_Short exercise_: Pull out each line below that contains the word "checkbox", copying every such line in full.

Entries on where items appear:
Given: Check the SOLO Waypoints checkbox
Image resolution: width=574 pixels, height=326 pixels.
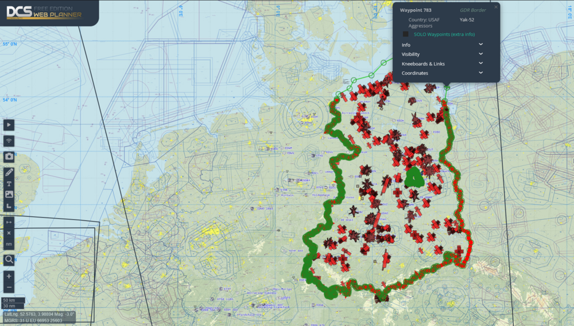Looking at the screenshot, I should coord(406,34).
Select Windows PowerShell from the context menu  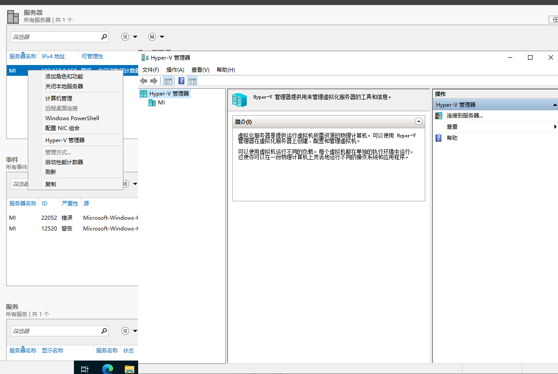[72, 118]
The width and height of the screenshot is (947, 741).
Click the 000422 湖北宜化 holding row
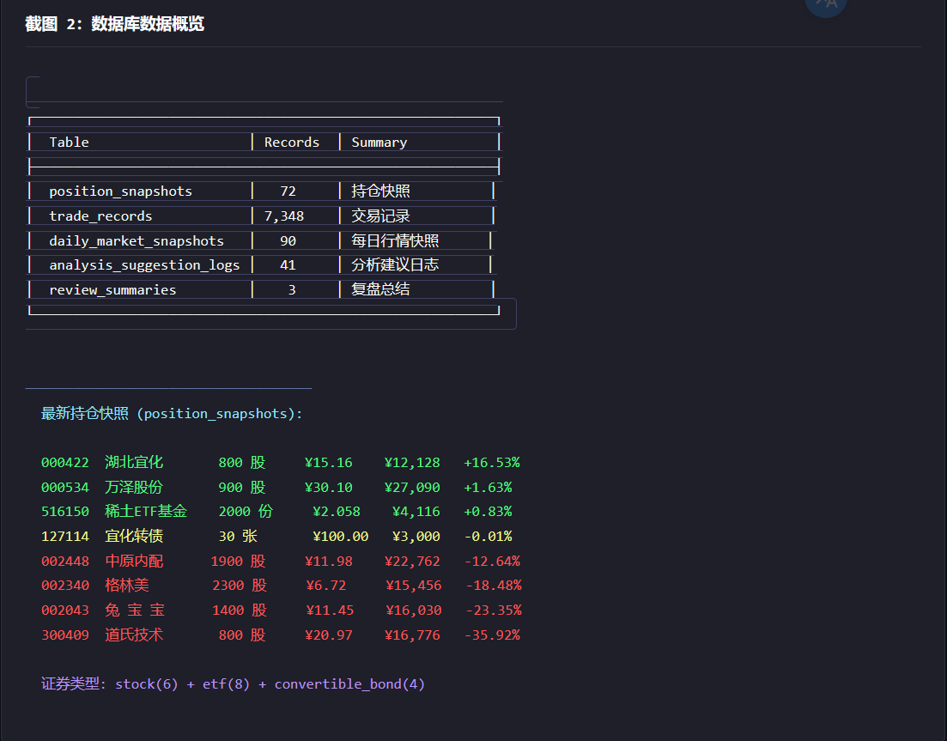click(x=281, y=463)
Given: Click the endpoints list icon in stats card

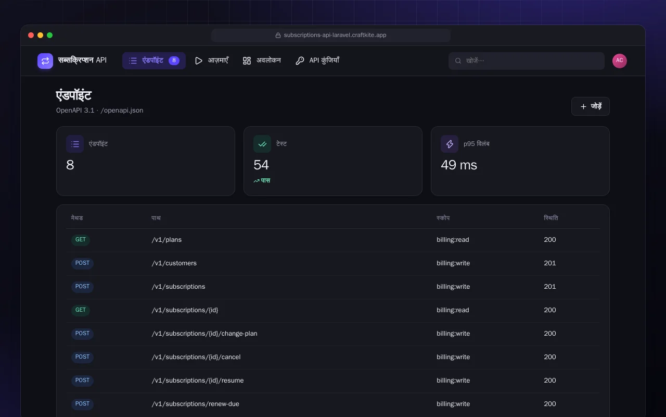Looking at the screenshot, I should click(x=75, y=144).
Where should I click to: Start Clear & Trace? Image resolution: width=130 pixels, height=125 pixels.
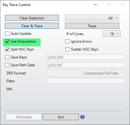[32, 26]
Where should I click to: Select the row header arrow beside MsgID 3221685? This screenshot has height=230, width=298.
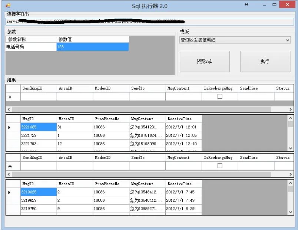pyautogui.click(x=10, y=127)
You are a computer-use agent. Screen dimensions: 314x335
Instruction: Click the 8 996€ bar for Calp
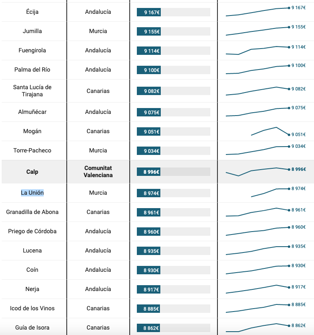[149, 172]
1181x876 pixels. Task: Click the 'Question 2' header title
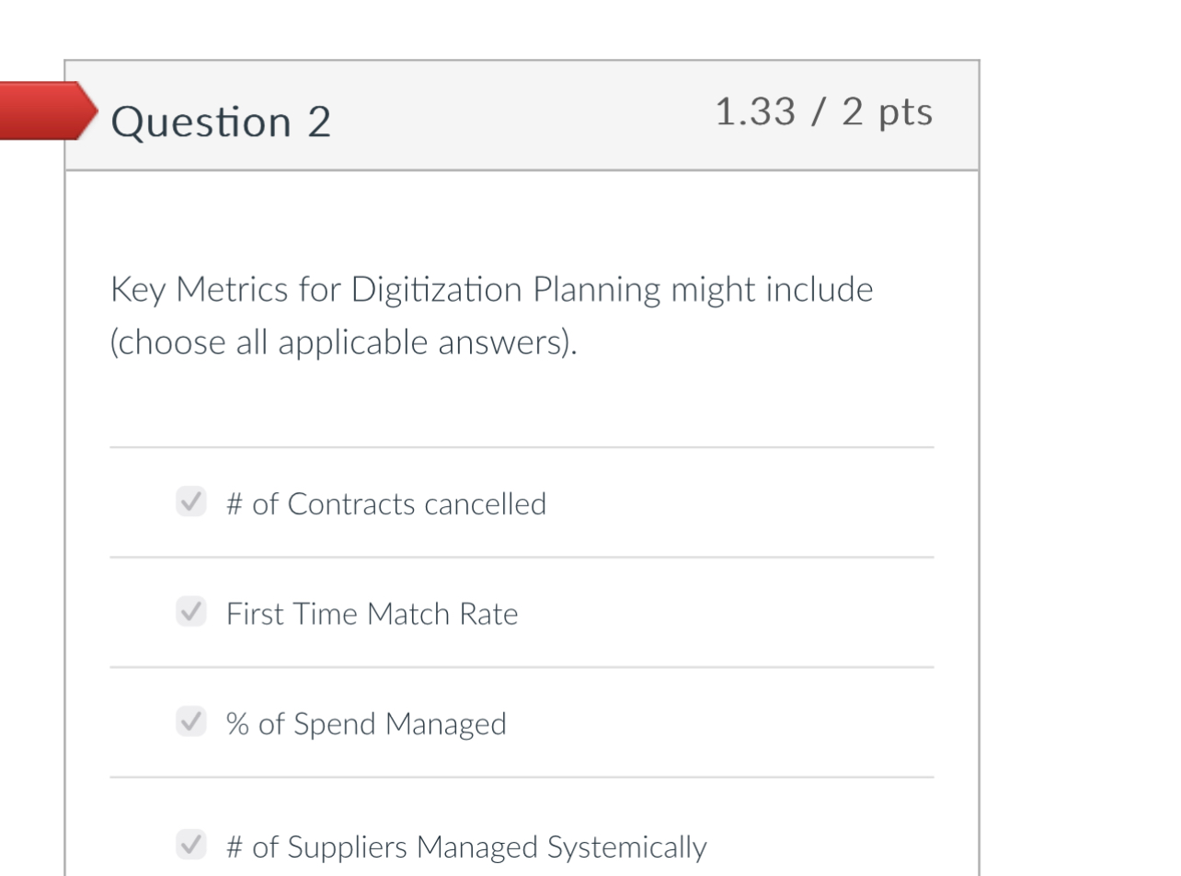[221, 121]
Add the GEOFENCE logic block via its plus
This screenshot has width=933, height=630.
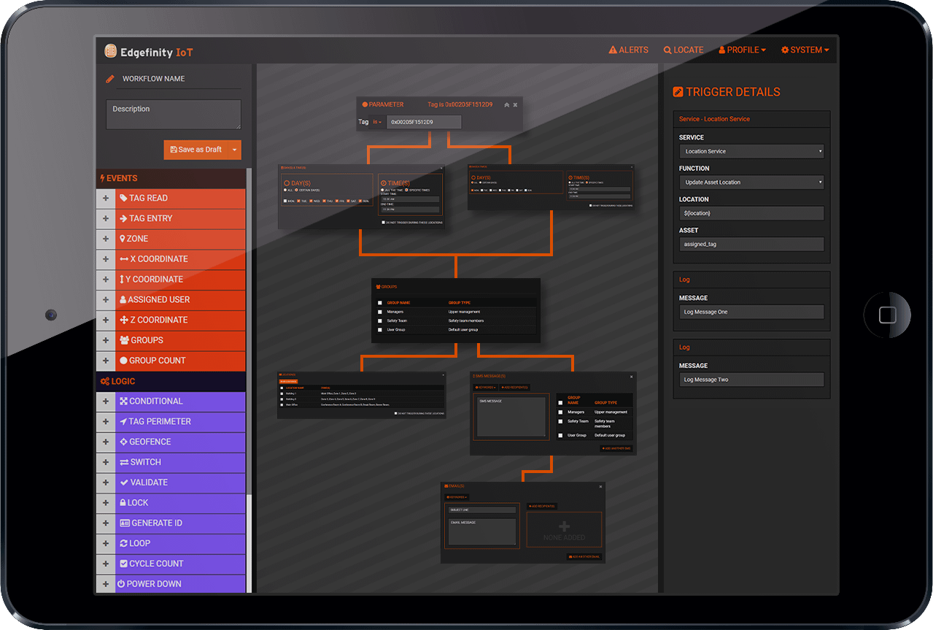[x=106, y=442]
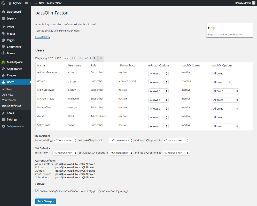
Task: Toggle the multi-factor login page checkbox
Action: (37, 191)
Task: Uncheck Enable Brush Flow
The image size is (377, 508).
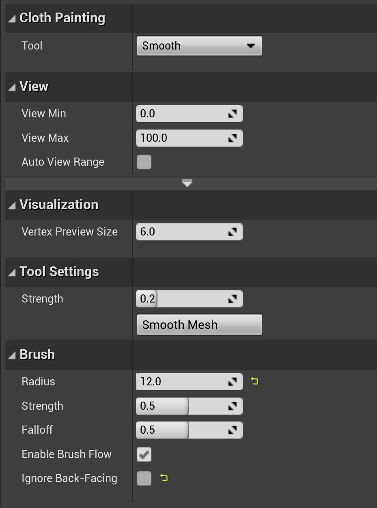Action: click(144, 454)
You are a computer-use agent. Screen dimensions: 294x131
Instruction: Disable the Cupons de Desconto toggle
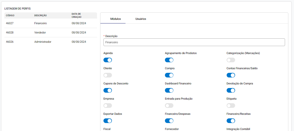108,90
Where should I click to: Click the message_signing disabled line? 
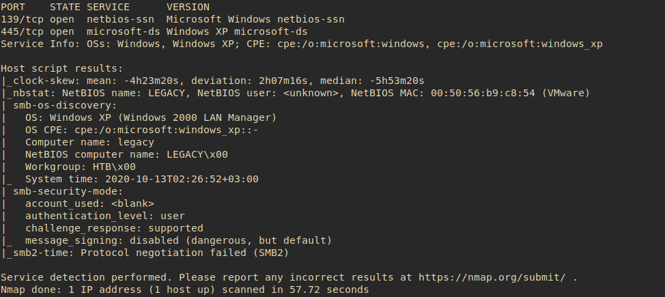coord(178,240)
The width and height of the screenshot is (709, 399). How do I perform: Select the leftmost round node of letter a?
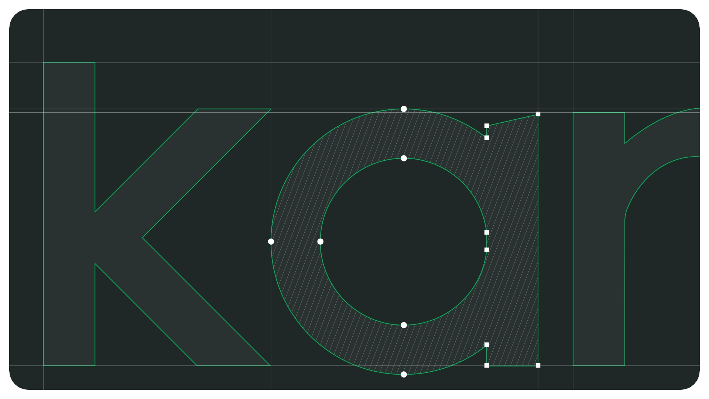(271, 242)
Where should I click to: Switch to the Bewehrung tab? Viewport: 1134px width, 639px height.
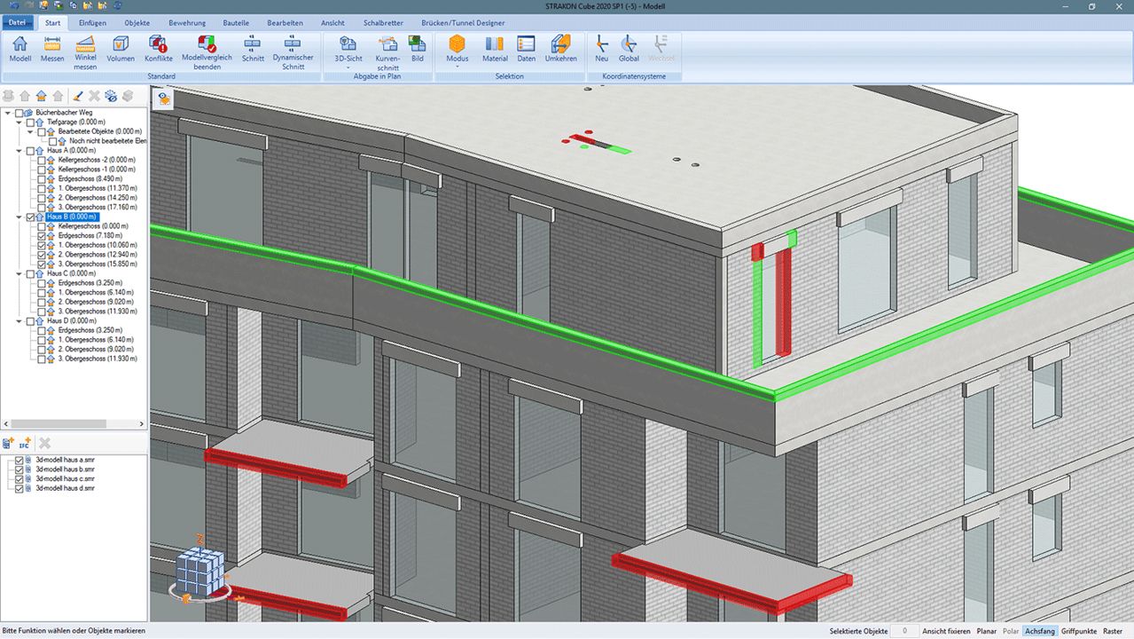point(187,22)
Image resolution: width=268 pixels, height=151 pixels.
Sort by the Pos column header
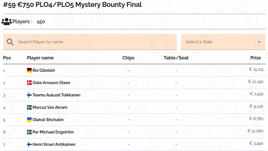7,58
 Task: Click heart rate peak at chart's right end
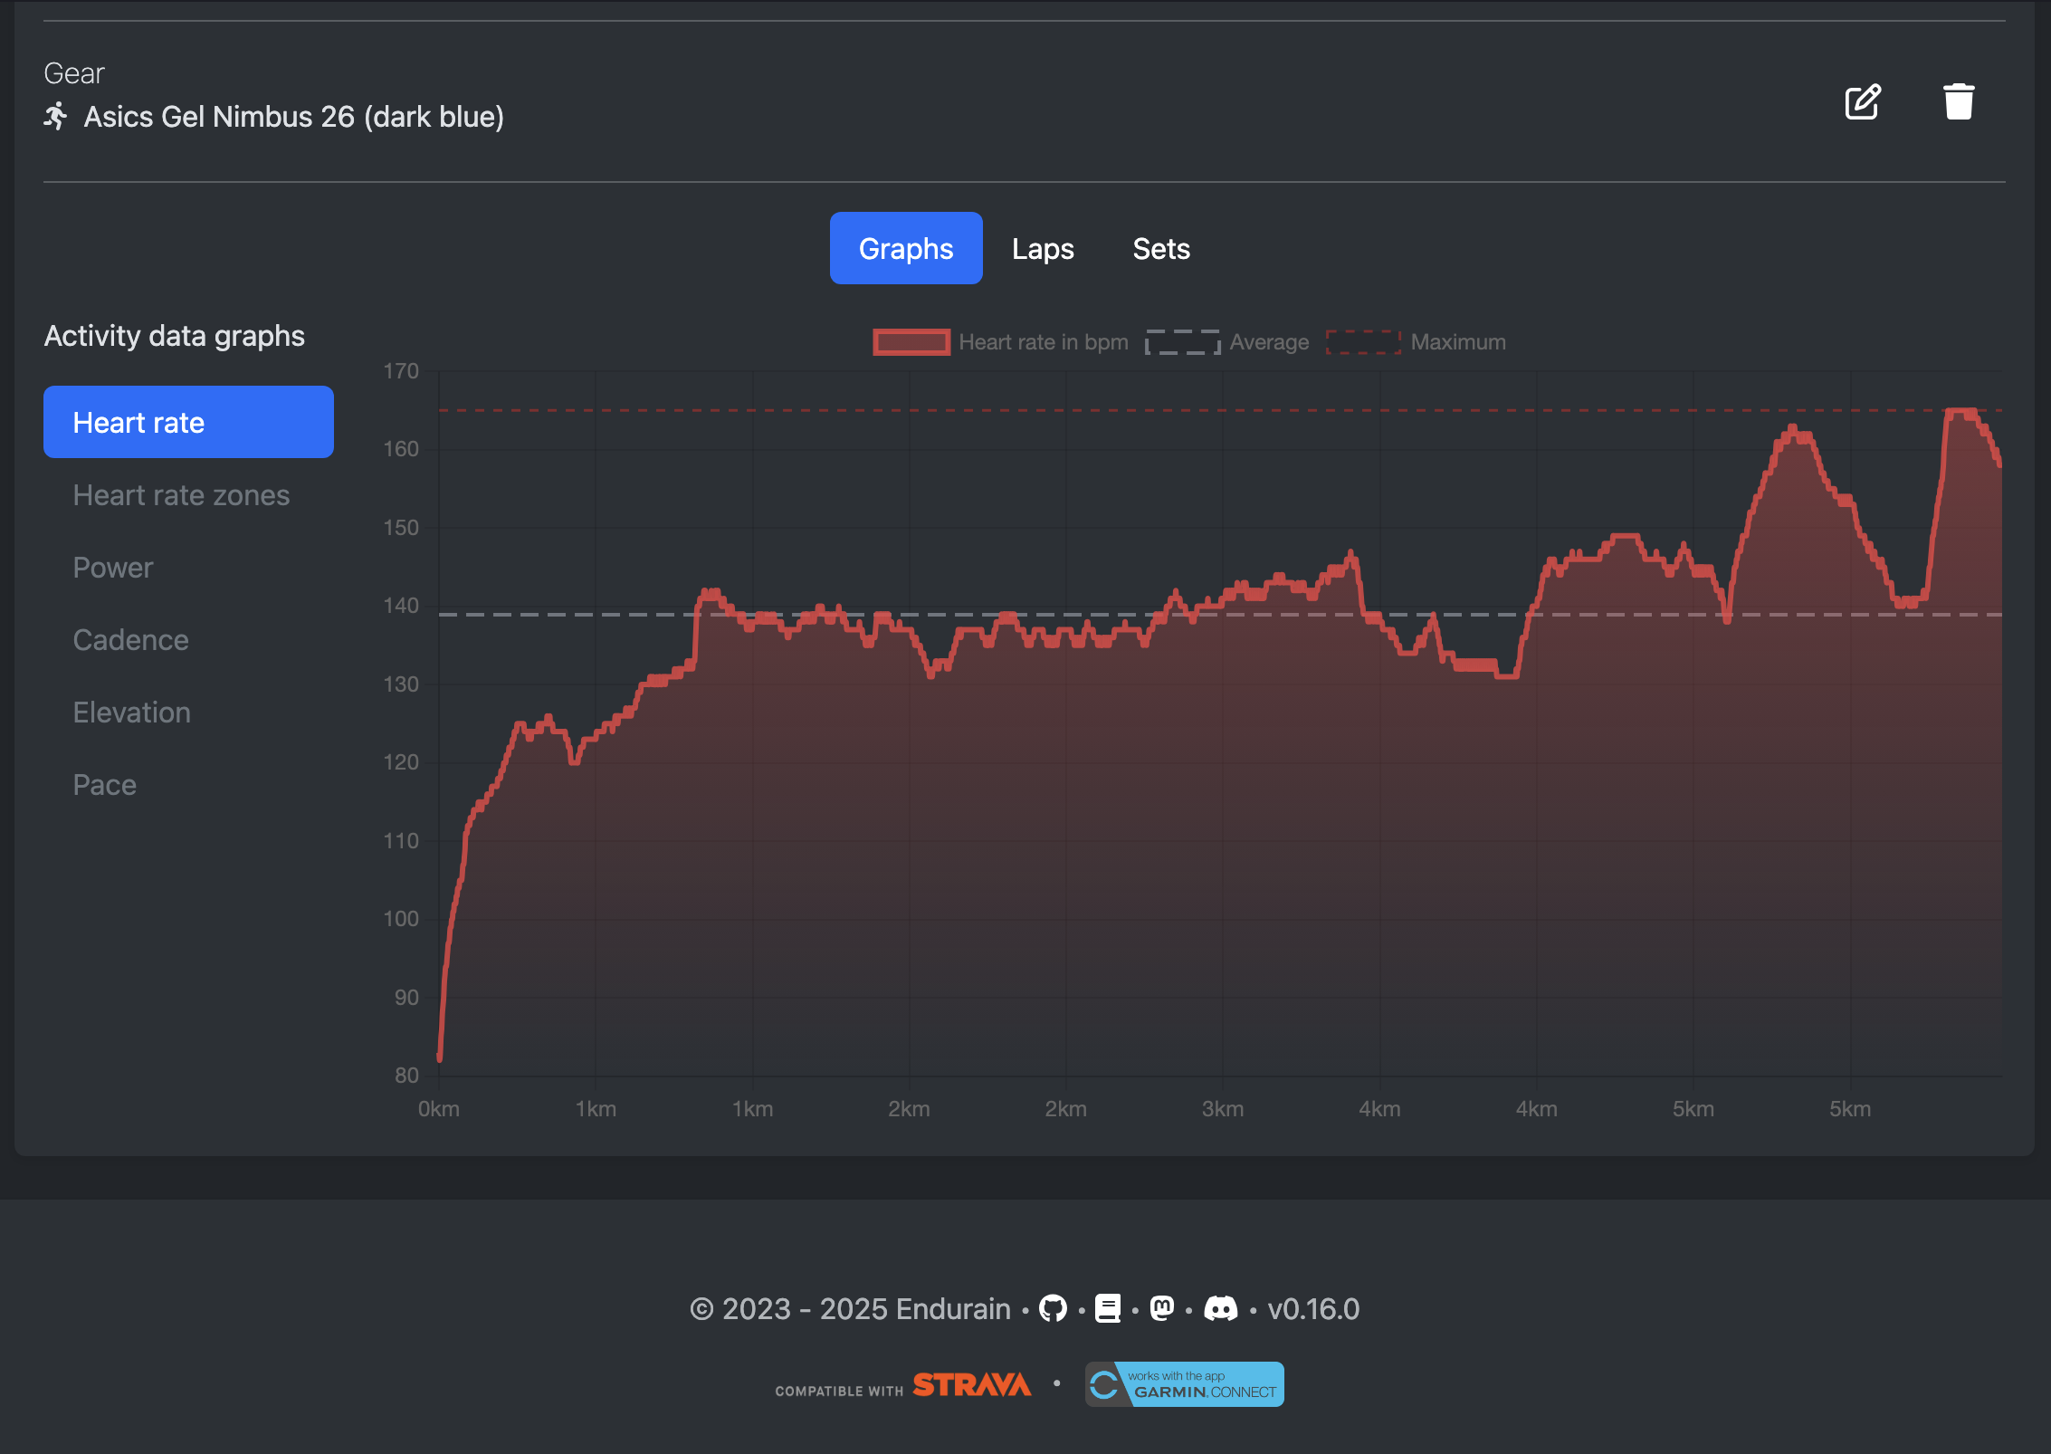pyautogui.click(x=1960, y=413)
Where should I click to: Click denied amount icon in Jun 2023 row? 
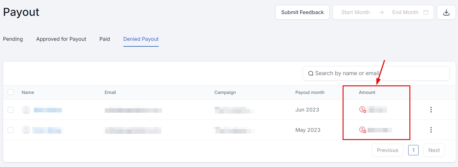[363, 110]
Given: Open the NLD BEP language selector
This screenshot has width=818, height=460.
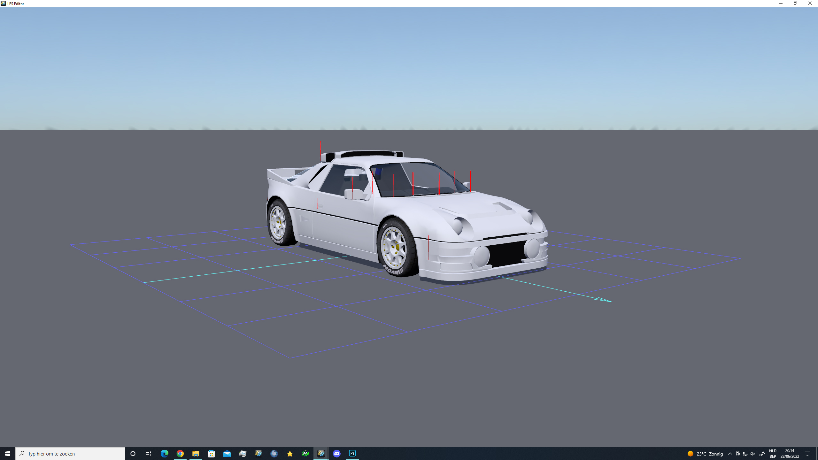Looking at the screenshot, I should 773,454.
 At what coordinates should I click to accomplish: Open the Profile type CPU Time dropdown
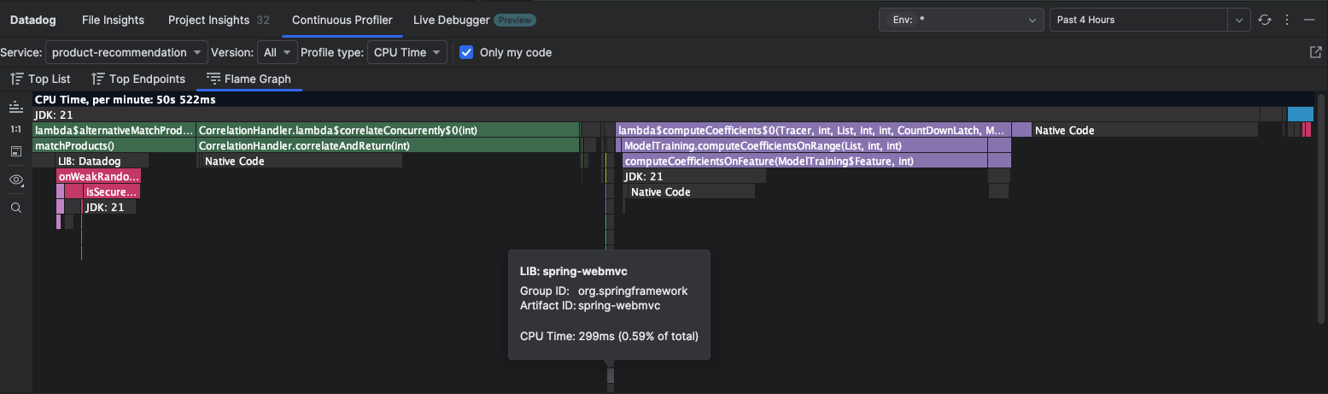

_Result_:
Given: Check the SOLO Waypoints checkbox
Task: Toggle the multi-factor login page checkbox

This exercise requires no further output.